Accretive: Definition and Examples in Business and Finance

What is Accretive?

In both finance and in general lexicon, the term "accretive" is the adjective form of the word "accretion", which refers to gradual or incremental growth. For example, an acquisition deal may be deemed accretive for the absorbing company, if that deal contributes to an increase in earnings per share.

By definition, in corporate finance, accretive acquisitions of assets or businesses must ultimately add more value to a company, than the expenditures associated with the acquisition. This can be due to the fact that the newly-acquired assets in question are purchased at a discount to their perceived current market value, or if the assets are expected to grow, as a direct result of the transaction.

Key Takeaways
--The term "accretive" is an adjective that refers to business deals that result in gradual or incremental growth in value for a company.
--In corporate finance, accretive acquisitions of assets must add more value to a company, than the costs of acquiring the target entity,
--Accretive deals can occur if acquired assets are purchased at a discount to their perceived current market value.
--In general finance, accretive investments refer to any security that is purchased at a discount. 



Breaking Down Accretive

In general finance, accretion refers to the change in the price of a bond or security. In fixed-income investments, the word accretive may be used to describe the increase in value attributable to interest accrued but not paid. For example, discounted bonds earn interest through accretion, until they reach maturity. In such cases, acquired bonds are acquired at a discount when compared to the current face value of the bond, also known as the par. As the bond matures, the value increases, based on the interest rate that was in effect at the time of issuance.
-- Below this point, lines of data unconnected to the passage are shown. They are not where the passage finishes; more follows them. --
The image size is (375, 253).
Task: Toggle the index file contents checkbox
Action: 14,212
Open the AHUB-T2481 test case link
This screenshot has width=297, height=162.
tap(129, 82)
Determining the Rate of Accretion

The rate of accretion is determined by dividing the discount by the number of years in the term. In the case of zero coupon bonds, the interest acquired is not compounded. While the value of the bond increases based on the agreed-upon interest rate, it must be held for the agreed-upon term, before it can be cashed out.

Examples of Accretion

If a person purchases a bond with a value of $1,000, for the discounted price of $750, with the understanding that it will be held for 10 years, the deal is considered accretive, because the bond pays out the initial investment, plus interest. Depending on the type of bond purchased, interest may be paid out at regular intervals (annually, semi-annually, etc.), or it may be paid in lump sum, upon maturity.

With zero coupon bonds, there is no interest accrual. Instead, it is purchased at a discount, such as the initial $750 investment for a bond with a face value of $1,000. The bond pays the original face value, also known as the accreted value, of $1,000, in a lump sum upon maturity.

In corporate finance acquisition deals are often accretive. First, let's assume that the earnings per share of Corporation X is listed as $100, and earnings per share of Corporation Y is listed as $50. When Corporation X acquires Corporation Y, Corporations X’s earnings per share increase to $150--rendering this a 50% accretive deal.

[Important: The antonym to "accretive" is "dilutive", which describes any deal which causes a corporation's earnings per share value to drop.]